→ WHAT THE TASK REQUIRES
Count how many lines below contain the string "Save". Reply with that number alone.

→ RECORDS
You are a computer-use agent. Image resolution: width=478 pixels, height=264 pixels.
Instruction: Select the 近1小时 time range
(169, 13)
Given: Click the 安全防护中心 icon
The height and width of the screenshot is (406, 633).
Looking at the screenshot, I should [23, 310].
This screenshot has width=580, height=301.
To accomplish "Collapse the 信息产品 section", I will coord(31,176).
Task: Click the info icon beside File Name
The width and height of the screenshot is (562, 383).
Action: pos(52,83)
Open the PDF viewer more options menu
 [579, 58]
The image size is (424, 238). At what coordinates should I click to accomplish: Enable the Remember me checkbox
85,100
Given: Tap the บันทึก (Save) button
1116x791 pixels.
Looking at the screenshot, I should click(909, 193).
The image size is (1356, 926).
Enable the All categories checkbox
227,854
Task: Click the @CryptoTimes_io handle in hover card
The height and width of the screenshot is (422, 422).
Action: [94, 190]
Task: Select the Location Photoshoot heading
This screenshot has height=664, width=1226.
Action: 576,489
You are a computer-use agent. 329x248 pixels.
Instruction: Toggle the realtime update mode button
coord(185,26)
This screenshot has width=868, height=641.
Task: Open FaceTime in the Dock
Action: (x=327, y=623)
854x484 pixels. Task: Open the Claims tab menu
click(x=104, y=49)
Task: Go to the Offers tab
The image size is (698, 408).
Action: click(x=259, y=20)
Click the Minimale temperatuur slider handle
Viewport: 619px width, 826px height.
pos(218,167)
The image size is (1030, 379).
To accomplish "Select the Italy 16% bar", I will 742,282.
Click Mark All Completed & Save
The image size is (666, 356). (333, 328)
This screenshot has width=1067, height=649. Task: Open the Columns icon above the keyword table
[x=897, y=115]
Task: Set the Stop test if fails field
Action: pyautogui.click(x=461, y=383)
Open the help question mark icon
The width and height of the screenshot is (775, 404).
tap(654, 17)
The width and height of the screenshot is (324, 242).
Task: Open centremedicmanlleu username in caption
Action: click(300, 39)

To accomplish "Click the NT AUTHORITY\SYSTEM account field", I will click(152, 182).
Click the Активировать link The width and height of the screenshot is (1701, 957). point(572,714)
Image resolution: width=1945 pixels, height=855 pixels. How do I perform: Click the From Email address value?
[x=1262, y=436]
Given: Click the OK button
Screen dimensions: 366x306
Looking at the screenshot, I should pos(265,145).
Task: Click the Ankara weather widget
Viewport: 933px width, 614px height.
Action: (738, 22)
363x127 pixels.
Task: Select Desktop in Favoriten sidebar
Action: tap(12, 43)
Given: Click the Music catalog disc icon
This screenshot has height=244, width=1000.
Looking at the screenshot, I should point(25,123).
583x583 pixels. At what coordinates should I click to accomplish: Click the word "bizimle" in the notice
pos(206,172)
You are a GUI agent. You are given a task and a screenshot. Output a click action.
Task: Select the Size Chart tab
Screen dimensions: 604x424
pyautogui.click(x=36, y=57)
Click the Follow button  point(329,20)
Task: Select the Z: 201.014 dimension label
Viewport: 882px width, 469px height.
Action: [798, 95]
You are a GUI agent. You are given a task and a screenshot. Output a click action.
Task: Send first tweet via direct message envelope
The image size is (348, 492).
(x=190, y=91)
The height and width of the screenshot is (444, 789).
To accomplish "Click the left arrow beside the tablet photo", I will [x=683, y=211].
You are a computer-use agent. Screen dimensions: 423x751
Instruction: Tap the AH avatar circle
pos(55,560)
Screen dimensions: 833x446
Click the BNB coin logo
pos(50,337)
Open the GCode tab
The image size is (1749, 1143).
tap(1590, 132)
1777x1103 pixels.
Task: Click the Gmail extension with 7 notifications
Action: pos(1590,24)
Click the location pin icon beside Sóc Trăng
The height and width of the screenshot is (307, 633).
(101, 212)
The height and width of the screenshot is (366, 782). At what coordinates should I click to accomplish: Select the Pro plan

→ RESULT
2